ところが、こうした勇ましいタカ派言説も実は『殉愛』と同様、ほとんど根拠のないテキトーなもののようだ。そのことがはっきりしたのが、『殉愛』騒動真っ盛りの年末に出版された田原総一朗との対談本『愛国論』(KKベストセラーズ)だ。
帯には「日本人はいかに日本を愛すべきか」「戦後70年自虐史観と訣別する!」と勇ましい文句が並ぶこの本、流行ものにはなんでも乗っかる田原の無節操ぶりに改めて感心してしまうが、百田センセイは当初、田原を「典型的な左翼系ジャーナリスト」だと思って警戒していたという。「ところが、会って話してみると、思っていた人とはまるで違っていた。田原さんは会うなり、私の小説『永遠の0』の話になり、絶賛してくれた」と、すっかり心を開いたらしい。
そもそも、「田原が左翼」という認識自体、噴飯ものだが、そんな百田をおだててその気にさせてしまうのだからさすが“人たらし”田原である。実際、田原に乗せられ、百田センセイはまるで大物保守論客になったかのごとく、先の大戦や、自虐史観、中国や韓国との関係、そして朝日新聞問題について、自説を滔々と開陳するのだ。
ところが、語れば語るほど、露呈されるのが無知、底の浅さ、そしてデタラメ。たとえば、自虐教育についての会話はこんな感じだ。
(略)
というか、この人、戦争とか男気とかが大好きなただのお調子者のおっさんで、ほとんど何も考えていないのではないか。ちょっとした情報を聞いてはその気になって、やたらオーバーでテキトーなことを言う……。そういう意味では、政治やジャーナリズムの分野に進出してきたのが間違いだったのかもしれない。おとなしく小説に専念していれば……と思っていたら、なんと、その小説でも「事実の捏造」が明らかになった。

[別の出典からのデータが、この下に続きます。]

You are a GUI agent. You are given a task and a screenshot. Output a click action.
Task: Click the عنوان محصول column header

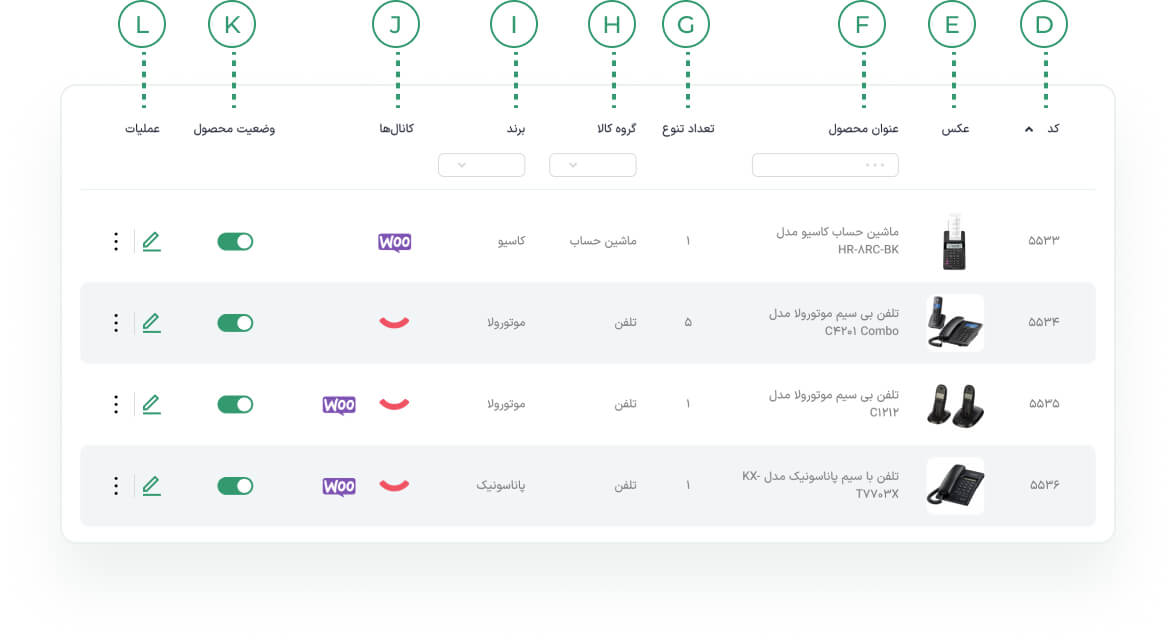coord(863,129)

「週刊文春」で始まった連載小説『幻庵』で実在の囲碁棋士・本因坊算砂を取り上げ、「(算砂は)大橋宗桂と平手で対局し、これに勝っている。つまり算砂は碁も将棋も日本一であった」と書いたのだが、これについて、ツイッター等で〈対戦成績は算砂1勝、宗桂7勝。客観的に見て、宗桂の方が算砂より強い。算砂が「将棋も日本一」だったとするのは誤り〉〈変なのは歴史的資料として算砂は宗桂に1勝していることを挙げているのに、宗桂が算砂に7勝している情報を「落としている」点〉〈百田氏が最も嫌うマスコミ的やり方ですよw〉といった指摘が寄せられたのだ。
まあ、何を書いても自分の都合のいいように事実をねじ曲げてしまう人なんですね、きっと。